(The song for this part is Tee Shirt by birdy)
December 29th
"Hey babe, just wanted to call and say i love you and i miss you, i can't wait to see you. I will always love you, never forget that. Call me back, byeee love you" I smiled as I listened to Calum's message again, giggling to myself, i placed the phone down beside me, looking out the window, the moon shinning in. I looked down at Calum's old Nasa tee shirt I was wearing, along with pyjama shorts. It was currently 2:57am and I hadn't slept a wink. Calum was in New York with the boys for new years, they were preforming at a new years party and I had to stay at home, by myself. I had called Calum back but he was busy, so now i was just sitting, waiting for his call.
I sighed as I stood up, making my way to the kitchen, phone in hand. Grabbing a cup, I made myself a hot chocolate, topping it off with tiny marshmallows. I smiled as I made my way to the couch and just as I sat down, the all too familiar ring tone rang through my ears, a smile growing on my face. “About time you called” I smirked, a light chuckle coming from the other side of the phone. “Hello to you too” I could hear the smirk on his face, “How was your day?” I smiled, sipping my hot chocolate. “Long. Had rehearsals all day. I’m very tired. But I’m happy I get to talk to you” Calum cheered, “Aww. You little cutie” I smiled, “How was your day?” He asked, I sighed as I took another sip of my drink. “Tiring. Had a meeting this morning, been writing all day. Nothing seems to be working though” I placed the cup on the coffee table in front of me, slowly standing up and walking to my room. “Aw babe. Everything will work out eventually, I promise. I’ll help you when I get back” a small smile grew on my face, “And I continue to ask myself how I got so lucky” He softly chuckled on the other side, “I ask myself the same question” he said, I giggled.

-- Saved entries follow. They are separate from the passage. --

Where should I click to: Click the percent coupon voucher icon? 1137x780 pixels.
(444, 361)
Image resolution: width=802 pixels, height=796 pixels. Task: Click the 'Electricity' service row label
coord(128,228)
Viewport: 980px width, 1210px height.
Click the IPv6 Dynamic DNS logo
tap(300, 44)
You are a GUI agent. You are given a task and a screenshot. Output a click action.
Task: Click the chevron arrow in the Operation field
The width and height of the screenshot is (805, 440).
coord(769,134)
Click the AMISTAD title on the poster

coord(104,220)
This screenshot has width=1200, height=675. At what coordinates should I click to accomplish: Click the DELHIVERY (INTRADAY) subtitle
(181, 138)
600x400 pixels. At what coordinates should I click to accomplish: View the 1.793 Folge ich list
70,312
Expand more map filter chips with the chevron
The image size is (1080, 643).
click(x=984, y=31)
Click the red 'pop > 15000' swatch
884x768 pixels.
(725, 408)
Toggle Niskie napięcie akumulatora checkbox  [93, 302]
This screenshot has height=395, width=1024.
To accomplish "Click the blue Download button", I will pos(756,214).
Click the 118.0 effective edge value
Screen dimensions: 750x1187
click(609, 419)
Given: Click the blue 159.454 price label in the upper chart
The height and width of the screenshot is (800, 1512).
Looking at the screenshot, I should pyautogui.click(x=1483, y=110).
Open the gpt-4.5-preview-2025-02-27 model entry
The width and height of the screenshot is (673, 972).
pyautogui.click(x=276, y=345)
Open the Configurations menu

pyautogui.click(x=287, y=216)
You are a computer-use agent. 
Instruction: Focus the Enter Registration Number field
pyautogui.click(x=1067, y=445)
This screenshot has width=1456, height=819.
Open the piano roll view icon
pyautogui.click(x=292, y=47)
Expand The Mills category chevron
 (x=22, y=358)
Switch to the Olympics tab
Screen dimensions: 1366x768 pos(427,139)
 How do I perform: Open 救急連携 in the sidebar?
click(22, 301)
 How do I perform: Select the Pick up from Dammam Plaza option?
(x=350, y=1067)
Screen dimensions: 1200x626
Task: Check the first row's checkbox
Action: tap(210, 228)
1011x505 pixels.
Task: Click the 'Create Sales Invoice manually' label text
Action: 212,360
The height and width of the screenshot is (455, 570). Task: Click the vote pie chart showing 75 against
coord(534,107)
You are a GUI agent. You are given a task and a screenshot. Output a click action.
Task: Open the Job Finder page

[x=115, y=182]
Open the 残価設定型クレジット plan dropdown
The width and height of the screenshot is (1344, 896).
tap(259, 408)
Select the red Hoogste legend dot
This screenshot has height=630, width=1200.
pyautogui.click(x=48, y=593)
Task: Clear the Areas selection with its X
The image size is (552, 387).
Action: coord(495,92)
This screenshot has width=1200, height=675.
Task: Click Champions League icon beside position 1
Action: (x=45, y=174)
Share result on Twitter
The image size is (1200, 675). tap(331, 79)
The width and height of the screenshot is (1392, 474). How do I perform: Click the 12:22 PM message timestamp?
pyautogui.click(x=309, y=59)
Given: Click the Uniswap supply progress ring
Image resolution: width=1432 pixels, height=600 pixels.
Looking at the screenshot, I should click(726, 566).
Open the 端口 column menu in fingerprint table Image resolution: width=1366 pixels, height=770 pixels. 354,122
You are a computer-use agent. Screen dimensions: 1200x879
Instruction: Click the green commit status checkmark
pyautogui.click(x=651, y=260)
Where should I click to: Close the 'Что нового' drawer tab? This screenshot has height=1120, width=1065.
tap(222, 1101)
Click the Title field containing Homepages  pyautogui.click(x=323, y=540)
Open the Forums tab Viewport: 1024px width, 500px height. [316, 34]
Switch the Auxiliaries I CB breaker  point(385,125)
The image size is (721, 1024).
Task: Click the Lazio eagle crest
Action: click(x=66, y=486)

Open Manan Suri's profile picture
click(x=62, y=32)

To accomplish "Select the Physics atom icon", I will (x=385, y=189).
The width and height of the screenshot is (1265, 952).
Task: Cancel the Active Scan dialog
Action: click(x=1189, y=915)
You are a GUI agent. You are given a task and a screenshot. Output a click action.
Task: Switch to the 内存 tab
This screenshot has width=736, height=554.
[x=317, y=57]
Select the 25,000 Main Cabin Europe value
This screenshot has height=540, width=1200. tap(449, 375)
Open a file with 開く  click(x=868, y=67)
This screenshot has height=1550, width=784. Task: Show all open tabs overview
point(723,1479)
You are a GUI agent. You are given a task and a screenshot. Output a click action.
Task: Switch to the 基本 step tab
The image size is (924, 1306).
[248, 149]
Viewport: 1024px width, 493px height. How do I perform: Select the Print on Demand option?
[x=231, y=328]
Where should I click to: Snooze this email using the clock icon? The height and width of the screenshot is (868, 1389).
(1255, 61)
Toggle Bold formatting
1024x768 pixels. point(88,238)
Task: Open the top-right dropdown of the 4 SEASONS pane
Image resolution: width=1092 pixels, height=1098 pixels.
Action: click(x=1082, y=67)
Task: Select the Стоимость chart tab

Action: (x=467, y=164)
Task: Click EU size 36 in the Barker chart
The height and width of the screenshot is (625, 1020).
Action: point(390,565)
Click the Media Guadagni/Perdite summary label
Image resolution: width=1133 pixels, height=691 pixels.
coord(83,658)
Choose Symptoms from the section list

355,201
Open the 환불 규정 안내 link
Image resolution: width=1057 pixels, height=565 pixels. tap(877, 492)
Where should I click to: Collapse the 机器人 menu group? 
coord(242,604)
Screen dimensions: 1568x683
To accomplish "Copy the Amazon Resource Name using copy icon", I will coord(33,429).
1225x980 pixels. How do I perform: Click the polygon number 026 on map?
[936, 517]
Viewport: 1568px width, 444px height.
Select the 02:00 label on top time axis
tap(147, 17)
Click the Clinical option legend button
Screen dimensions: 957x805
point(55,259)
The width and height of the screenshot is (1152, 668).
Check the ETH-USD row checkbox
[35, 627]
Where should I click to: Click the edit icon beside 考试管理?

We continued to talk long into the morning, the conversation varying from topic to topic. At 5am we said our goodbyes, I smiled as my phone buzzed, the text replaying in my mind. My head hit the pillow and sleep filled my body, the thought of my boy just those few hours away, dreaming of the day I got to see him again. ‘Goodnight my sweet marshmallow, sleep tight and never forget I’ll always love you’
*Present*
“Mikey. I just, I don’t know what to do” I sighed, shaking my head. “I still have the last message he left me, I replay it over and over. His Nasa shirt, I still sleep in it” I looked up at Michael, sorrow filled his eyes, I looked down at my hands. “I know what I’m about to say won’t help, but I’d like to think he thinks of you every morning when he wakes up” I looked up at Michael, who had a half smile on his face. “I’d like to think that too” I half smiled, but soon shook it off, “But what about Jeff Mikey? I love him and I’m engaged to him” I sighed, “But he’s not him” Michael half whispered, “But I don’t know how you feel about Jeff, heck I don’t even know Jeff. But he does make you happy” I nodded slowly, but sighed, “But so does Calum” I half whispered, shaking my head once more.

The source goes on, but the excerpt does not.